##### ARTICLE #####

Use the following configuration in your project's pom.xml file:
<dependency> <groupId>org.reflections</groupId> <artifactId>reflections</artifactId> <!-- use latest version of Reflections --> <!-- maintained here: https://github.com/ronmamo/reflections --> <version>0.9.11</version> </dependency>
Adaptor Architecture
Once an adaptor is connected to the YOUnite DataHub through the YOUnite Message Bus, it is able to send and receive data and ops messages. However, to streamline an adaptor developers time, the SDK has a minimal configuration step so that developers can focus on the business logic their adaptor is being built for and not the inner workings of sending and receiving messages, parsing those messages, and so on. To facilitate this, the YOUnite Adaptor SDK makes use of annotations developers use to define the capabilities related to the data their adaptor can produce and/or consume. These capabilities loosely translate into a Pub/Sub configuration on the YOUnite DataHub. Essentially they indicate to the YOUnite DataHub the specific domain properties they are interested in receiving changes for, and which of their own domain properties they will push out to the YOUnite DataHub when a change occurs within the associated local service(s) the adaptor is implemented to work with or domain properties requested by the YOUnite DataHub. These local services could be direct database data, an FTP server, in-memory data, or a remote service with data. In fact, the dynamic nature of YOUnite domains leave the details to individual adaptor implementations to determine how they access and retrieve domain property data and any transformations they may want to apply to the data.

##### PROVIDED MATERIAL #####

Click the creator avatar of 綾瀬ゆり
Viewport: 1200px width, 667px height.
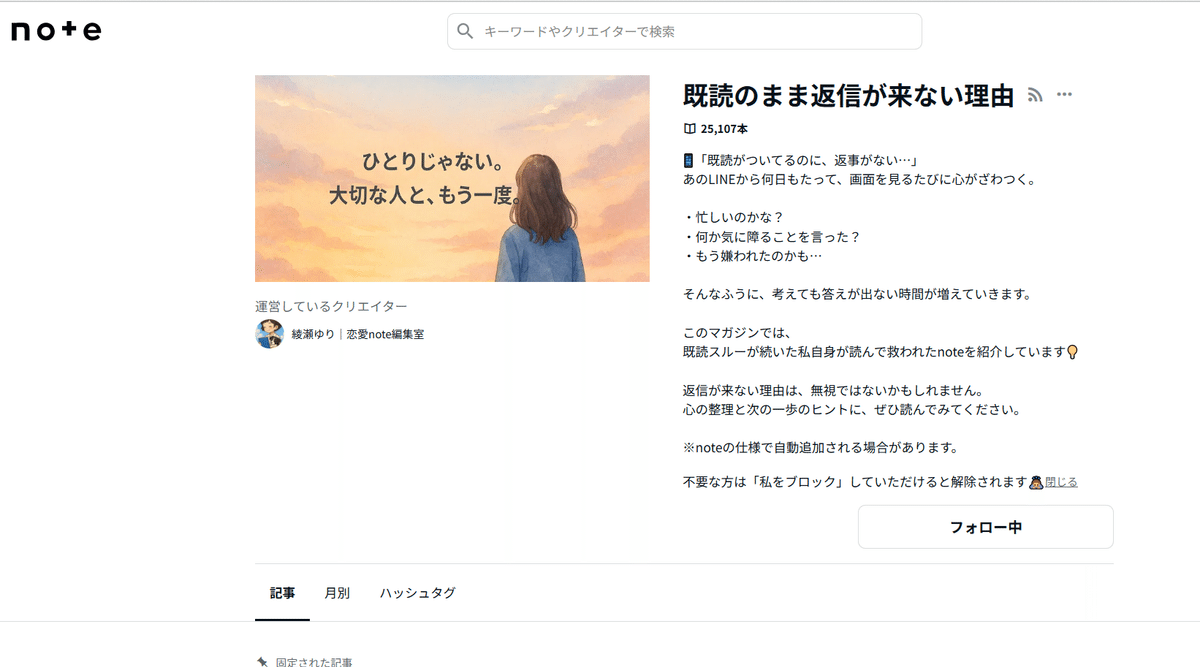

#####

■ WHAT TO DO
[1] Which version of Reflections does the dependency in the YOUnite adaptor text specify?
[2] List every kind of local service that the YOUnite adaptor text gives as something an adaptor might work with.
[3] According to the YOUnite adaptor text, why does the SDK keep its configuration step minimal?

■ TASK-BY-TASK OUTPUTS
[1] 0.9.11

[2] Direct database data, an FTP server, in-memory data, and a remote service with data.

[3] The SDK keeps configuration minimal to save adaptor developers time. That lets them focus on the business logic their adaptor is built for rather than on sending and receiving messages, parsing those messages, and similar inner workings.